No Exit, No Strategy
Published: September 14, 2007
This was the week in which Americans hoped they would get straight talk and clear thinking on Iraq. What they got was two exhausting days of Congressional testimony by the American military commander, hours of news conferences and interviews, clouds of cut-to-order statistics and a speech from the Oval Office — and none of it either straight or clear.
The White House insisted that President Bush had consulted intensively with his generals and adapted to changing circumstances. But no amount of smoke could obscure the truth: Mr. Bush has no strategy to end his disastrous war and no strategy for containing the chaos he unleashed.
Last night’s speech could have been given any day in the last four years — and was delivered a half-dozen times already. Despite Mr. Bush’s claim that he was offering a way for all Americans to “come together” on Iraq, he offered the same divisive policies — repackaged this time with the Orwellian slogan “return on success.”
Mr. Bush’s claim that things were going so well in Iraq that he could “accept” his generals’ recommendation for a “drawdown” of forces was a carnival barker’s come-on. The Army cannot sustain the 30,000 extra troops Mr. Bush sent to Iraq beyond mid-2008 without serious damage to its fighting ability. From the start, the president said that the increase would be temporary. That’s why he called it a “surge.”
Before he spoke, Iraq’s brutal reality had debunked the claims of political and military success made by Gen. David Petraeus, the top American commander in Iraq, and Ryan Crocker, the ambassador in Baghdad. First, The Times reported that the only sliver of political progress — a tortuous compromise on sharing oil revenues — was evaporating. Then came news of the assassination of the Anbar tribal leader whose decision to fight alongside the Americans was cited by Mr. Bush as proof that the war’s tide was turning — even though it had nothing to do with the increase in forces.
Mr. Bush’s claims last night about how well the war is going are believable only if you use Pentagon numbers so obviously cooked that they call to mind the way Americans were duped into first supporting this war.
There will be a lot said in coming days about Mr. Bush’s “new strategy,” just as there was after each of his previous major addresses on the war. If there was a new strategy, it would be easy to recognize. Mr. Bush would drop the meaningless talk of victory and stop trying to sell Americans the fiction that the war keeps them safe from terrorism. (To his credit, General Petraeus declined to adopt that bit of propaganda.) Instead, Mr. Bush would do what the vast majority of Americans want — plan an orderly withdrawal while doing what he can to mitigate the consequences of the war.
Mr. Bush was right when he said last night that the aftermath of withdrawal would be bloody and frightening, but that is a product of his invasion and his gross mismanagement of the aftermath. Mr. Bush’s endless insistence on staying the course will only make Iraq more bloody and frightening.
If Mr. Bush had a new strategy, he would have talked to the American people last night about what he would do to draw Iraq’s neighbors into a solution. Last January, when he announced the troop increase, Mr. Bush promised to “use America’s full diplomatic resources to rally support for Iraq from nations throughout the Middle East.” The world is still waiting.

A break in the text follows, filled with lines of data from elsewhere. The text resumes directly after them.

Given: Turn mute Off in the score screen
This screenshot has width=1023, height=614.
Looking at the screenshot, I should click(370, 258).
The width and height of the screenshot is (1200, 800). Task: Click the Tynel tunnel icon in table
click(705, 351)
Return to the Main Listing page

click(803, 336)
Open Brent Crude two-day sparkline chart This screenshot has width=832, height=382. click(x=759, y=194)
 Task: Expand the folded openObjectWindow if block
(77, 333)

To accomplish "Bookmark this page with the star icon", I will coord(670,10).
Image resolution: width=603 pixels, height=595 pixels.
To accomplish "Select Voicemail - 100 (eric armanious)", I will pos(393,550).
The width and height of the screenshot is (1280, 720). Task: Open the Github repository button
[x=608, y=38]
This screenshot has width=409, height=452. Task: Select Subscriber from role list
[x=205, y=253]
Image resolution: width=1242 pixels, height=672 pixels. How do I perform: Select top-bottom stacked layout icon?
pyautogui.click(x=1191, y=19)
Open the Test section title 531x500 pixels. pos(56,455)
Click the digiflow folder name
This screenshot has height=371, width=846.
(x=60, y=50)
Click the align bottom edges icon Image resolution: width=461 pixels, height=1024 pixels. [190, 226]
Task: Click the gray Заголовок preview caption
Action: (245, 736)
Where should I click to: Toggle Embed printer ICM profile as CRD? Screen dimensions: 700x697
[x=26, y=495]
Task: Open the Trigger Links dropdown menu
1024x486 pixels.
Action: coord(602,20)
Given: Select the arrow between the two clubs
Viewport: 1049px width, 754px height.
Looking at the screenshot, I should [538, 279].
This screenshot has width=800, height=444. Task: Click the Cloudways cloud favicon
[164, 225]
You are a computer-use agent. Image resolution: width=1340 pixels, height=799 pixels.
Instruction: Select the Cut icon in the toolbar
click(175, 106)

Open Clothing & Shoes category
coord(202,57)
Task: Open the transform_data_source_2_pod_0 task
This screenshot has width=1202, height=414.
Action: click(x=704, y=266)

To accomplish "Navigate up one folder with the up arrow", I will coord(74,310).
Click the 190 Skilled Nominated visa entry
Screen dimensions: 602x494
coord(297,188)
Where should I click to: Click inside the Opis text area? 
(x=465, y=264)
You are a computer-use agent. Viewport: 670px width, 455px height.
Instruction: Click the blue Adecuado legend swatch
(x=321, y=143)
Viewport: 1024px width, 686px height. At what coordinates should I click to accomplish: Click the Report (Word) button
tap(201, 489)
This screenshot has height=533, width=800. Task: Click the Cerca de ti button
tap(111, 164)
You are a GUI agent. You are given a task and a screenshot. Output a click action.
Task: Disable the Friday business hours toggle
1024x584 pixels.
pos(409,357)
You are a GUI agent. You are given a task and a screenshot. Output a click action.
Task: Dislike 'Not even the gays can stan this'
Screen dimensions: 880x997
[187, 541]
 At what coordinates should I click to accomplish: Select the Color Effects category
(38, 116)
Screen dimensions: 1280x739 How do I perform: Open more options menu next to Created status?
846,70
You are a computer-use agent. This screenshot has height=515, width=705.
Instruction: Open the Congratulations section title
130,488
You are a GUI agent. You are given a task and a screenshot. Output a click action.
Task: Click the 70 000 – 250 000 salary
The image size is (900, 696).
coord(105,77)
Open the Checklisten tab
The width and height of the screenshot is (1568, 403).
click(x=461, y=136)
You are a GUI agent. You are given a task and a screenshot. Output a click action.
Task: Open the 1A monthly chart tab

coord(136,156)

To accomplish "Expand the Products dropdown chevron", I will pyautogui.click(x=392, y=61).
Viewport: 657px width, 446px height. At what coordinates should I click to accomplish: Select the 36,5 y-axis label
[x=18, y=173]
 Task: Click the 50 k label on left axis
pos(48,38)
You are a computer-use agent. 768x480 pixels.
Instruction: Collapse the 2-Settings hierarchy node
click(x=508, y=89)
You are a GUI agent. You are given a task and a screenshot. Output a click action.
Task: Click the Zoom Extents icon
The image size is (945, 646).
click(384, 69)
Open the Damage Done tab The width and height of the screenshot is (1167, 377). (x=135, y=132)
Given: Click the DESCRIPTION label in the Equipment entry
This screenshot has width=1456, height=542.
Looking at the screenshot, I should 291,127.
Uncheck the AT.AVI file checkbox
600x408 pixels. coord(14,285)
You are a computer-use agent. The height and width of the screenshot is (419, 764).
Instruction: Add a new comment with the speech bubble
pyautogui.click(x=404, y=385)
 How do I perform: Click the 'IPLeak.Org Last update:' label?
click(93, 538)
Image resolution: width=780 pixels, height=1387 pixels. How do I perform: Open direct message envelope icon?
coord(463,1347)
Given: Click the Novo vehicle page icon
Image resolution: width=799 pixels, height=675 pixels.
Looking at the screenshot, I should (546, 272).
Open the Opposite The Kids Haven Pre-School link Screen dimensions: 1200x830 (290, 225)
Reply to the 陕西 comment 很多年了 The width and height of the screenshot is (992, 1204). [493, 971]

A strategy for ending the war would include real efforts to hold Iraq’s government to verifiable measures of political conciliation — and make clear to Iraq’s leaders that they cannot count on America’s indefinite and unquestioning protection.
A real shift in strategy would have included an effort to deal with the massive problem of refugees. Nine months after the surge began, ever more Iraqis are being driven from their homes — and Mr. Bush never even mentioned them last night.
If Mr. Bush were serious about ending the war, rather than threatening Iran and Syria, he would make a serious effort to persuade them that they too have a lot to lose from a disintegrating Iraq. And he would enlist the help of the leaders of Britain, France and Germany for serious negotiations. Then, perhaps, Mr. Bush’s promise from January to stanch the flow of men and weapons into Iraq from Iran and Syria would not have sounded so hollow.
Once again, it is clear that Mr. Bush refuses to recognize the truth of his failure in Iraq and envisions a military commitment that has no end. Congress must use its powers to expose the truth and demand a real change in strategy. Democratic leaders, forever parsing polls, are backing away from proposals to impose a deadline for withdrawal and tinkering with small ideas that mostly sound like ways to enable the president’s strategy of delay.
The presidential candidates, as well, have a duty to take Iraq head-on. Some Democrats have started to talk in some detail about how they would end the war, but the burden is not just on the war critics. Republicans like Rudy Giuliani and John McCain, who love to proclaim their support for the president and hide behind the troops, need to explain their vision as well. What do they think would constitute victory in Iraq, and how, precisely, do they intend to achieve it?
After all, it seems the burden of ending the war will fall to the next president. Mr. Bush was clear last night — as he was when he addressed the nation in January, September of last year, the December before that and in April 2004 — that his only real plan is to confuse enough Americans and cow enough members of Congress to let him muddle along and saddle his successor with this war that should never have been started.